仮想通貨取引所ビットバンクの廣末紀之代表が29日、2020年の総括と、今後の展望をまとめた。この中で廣末氏は「新型コロナ」やペイパルの仮想通貨業界参入によって、大きく資金が流入したこと強調。また2021年は「暗号資産を活用した有益な社会実装を提示すること」や、「現物市場の流通環境を整備すること」を同社としても目標として掲げた。
廣末氏は2020年を上半期と下半期に分けて総括。上半期は新型コロナウイルスによって人々の移動が制限されたことでインターネットに触れる機会が増え、暗号資産業界にはプラスに作用したと指摘。さらに世界の中央銀行が大幅な金融緩和を実施したこと、政府が財政出動もプラスになったという。
また、仮想通貨のインフレヘッジとしての側面にも光が当たったことを強調した。
「中央銀行の法定通貨の増刷は、現時点で兆候はないものの、将来的なインフレの懸念を産むこととなり、結果、低金利による運用難に直面する機関投資家が、インフレヘッジの目的も含めて暗号資産に着目し、本格的なアセットクラスの一つとして認知し始め、そのマネーが市場に流入し始めた」
2020年下半期については、ペイパルの仮想通貨決済を可能にしたことが大きいと指摘。これによって「暗号資産=単なる投機の道具 というイメージを覆し」決済活用という機能面に注目されることで、価値を引き上げることになったとした。

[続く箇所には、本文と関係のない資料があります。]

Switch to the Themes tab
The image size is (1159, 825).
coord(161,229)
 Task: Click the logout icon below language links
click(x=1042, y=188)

さらにコロナが収束する兆しが見えないために、機関投資家の資金が仮想通貨に流入。「米国金融機関の参入は加速し、暗号資産は運用対象としての価値をさらに高めたと言えます。」とした。特にマイクロストラテジーのビットコイン購入がインフレ懸念の投資家が増えていることを象徴づける出来事だったという。

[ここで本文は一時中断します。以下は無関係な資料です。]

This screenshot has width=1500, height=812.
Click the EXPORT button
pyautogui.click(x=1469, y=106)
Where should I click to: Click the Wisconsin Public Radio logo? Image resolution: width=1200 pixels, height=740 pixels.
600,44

2021年に向けては引き続き現物取引市場を強化することを表明。将来、民間で様々な仮想通貨が発行され、流通するようになった時に取引所としての役割を果たすためだという。
デリバティブに関しては、「我々が現物の暗号資産自体のユーティリティを示せていない現状でデリバティブだけが先行していると、単なる投機対象と捉えられても仕方ありません。」としており、そのために「暗号資産を活用した有益な社会実装を提示すること、そのために必要な現物市場の流通環境を整備すること」に取り組みべきだとまとめた。